There was a core, wrong-headed belief at the beginning of the pandemic in Number 10, where people believed Britain could never be locked down until 10 days before it was, based on a dogged, widespread misreading of the nature of the British people.
And we heard how the prime minister's most senior adviser, Mr Cummings, was trying to keep him away from pandemic planning meetings, fearing he would be a distraction. A simply incredible thing to admit.
But more than anything else, we hear in different ways through different bits of testimony how Britain at that point had an unfocused, indecisive prime minister who at one point looked willing to write off an entire older generation for the sake of the young.
Yes, at points he resisted the Whitehall health "blob", asking questions and challenging assumptions in a way few others were prepared to do - but often to little effect, outmanoeuvred by those around him.

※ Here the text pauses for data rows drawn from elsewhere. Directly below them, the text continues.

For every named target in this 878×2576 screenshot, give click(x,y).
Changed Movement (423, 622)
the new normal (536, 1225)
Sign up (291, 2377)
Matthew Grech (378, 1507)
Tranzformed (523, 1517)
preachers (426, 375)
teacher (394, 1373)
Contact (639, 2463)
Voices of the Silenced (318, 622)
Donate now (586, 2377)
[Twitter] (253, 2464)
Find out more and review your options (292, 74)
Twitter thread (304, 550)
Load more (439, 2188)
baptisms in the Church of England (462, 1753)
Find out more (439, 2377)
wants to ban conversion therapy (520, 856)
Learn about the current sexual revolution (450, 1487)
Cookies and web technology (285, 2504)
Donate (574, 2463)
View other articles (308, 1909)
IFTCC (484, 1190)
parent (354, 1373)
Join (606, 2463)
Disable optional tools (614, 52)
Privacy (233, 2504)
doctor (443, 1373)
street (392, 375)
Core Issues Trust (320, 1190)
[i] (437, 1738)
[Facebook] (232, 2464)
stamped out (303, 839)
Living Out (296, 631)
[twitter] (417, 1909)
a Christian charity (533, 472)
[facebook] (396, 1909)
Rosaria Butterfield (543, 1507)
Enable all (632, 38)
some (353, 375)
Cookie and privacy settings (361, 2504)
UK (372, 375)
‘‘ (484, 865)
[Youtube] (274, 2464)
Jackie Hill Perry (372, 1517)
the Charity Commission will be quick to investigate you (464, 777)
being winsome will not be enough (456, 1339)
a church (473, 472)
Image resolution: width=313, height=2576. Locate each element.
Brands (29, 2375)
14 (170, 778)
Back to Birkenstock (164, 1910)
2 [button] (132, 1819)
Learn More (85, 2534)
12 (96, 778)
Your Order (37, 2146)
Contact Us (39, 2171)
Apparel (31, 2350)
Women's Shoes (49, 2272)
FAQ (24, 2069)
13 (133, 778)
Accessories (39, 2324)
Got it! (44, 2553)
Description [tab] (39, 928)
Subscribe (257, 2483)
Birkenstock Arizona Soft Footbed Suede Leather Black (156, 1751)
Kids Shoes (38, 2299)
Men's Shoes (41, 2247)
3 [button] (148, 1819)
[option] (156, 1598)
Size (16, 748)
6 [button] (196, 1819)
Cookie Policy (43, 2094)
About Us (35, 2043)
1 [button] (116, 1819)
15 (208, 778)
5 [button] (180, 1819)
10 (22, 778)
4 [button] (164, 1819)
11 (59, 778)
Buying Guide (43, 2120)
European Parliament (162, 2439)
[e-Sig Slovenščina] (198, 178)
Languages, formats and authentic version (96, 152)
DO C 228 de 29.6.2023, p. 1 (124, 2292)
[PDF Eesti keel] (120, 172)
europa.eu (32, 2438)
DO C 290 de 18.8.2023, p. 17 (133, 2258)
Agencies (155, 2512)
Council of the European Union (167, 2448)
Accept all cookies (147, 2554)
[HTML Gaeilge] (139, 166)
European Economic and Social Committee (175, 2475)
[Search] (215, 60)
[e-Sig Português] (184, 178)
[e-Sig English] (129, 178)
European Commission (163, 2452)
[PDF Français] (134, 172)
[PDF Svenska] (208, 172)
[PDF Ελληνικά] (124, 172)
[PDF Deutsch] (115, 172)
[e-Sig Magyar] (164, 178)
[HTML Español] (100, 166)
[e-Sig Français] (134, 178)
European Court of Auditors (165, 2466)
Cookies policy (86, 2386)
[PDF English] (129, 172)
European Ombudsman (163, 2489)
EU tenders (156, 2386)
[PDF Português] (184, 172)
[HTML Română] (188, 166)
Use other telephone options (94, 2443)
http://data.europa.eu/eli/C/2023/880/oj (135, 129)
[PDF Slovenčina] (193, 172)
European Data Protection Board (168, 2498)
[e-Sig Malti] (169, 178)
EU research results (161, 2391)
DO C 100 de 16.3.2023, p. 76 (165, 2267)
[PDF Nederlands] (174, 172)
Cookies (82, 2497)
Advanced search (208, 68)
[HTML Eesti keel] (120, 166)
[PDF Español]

Chief scientific adviser Sir Patrick Vallance wrote in one of his notebooks in August 2020 that Mr Johnson was "obsessed with older people accepting their fate and letting the young get on with life and the economy going".
Quite bonkers set of exchanges. Another note from Sir Patrick in December 2020 said that the prime minister was suggesting that COVID "is just nature's way of dealing with old people".
Extraordinary remarks not least from a prime minister whose voting coalition depends on older voters at its core.
It should be no surprise that cabinet government in this country does not work effectively, or that 10 years into the Tories being in power, not every person around the top table is highly regarded by Tory colleagues.
Nor should it be a surprise that the structures in government to handle a pandemic were failing - secret exercises four years earlier in Whitehall ended in failure, and Brexit had distracted many for years.
The failings that led to the pandemic response have a long tail.
However, what we learnt from the COVID inquiry today was that layered on top of this was a uniquely toxic, destructive set of individuals trying to work their way through the crisis.
It was an environment where the prime minister's right hand aide described himself as being in a "homicidal" mood at points, wanting to go back to Number 10 and fire people. At one point Mr Cummings launched four-letter diatribes about a senior official and said he wanted to "handcuff" her and remove her from the building.
Mr Cummings said during his testimony that during February he began to realise the pandemic plans Matt Hancock had told him existed did not actually exist.
This level of toxicity would make governing in normal times all but impossible. During a crisis it feels unforgivable.
Is what we've heard today enough to shame future politicians to ensure this never happens again?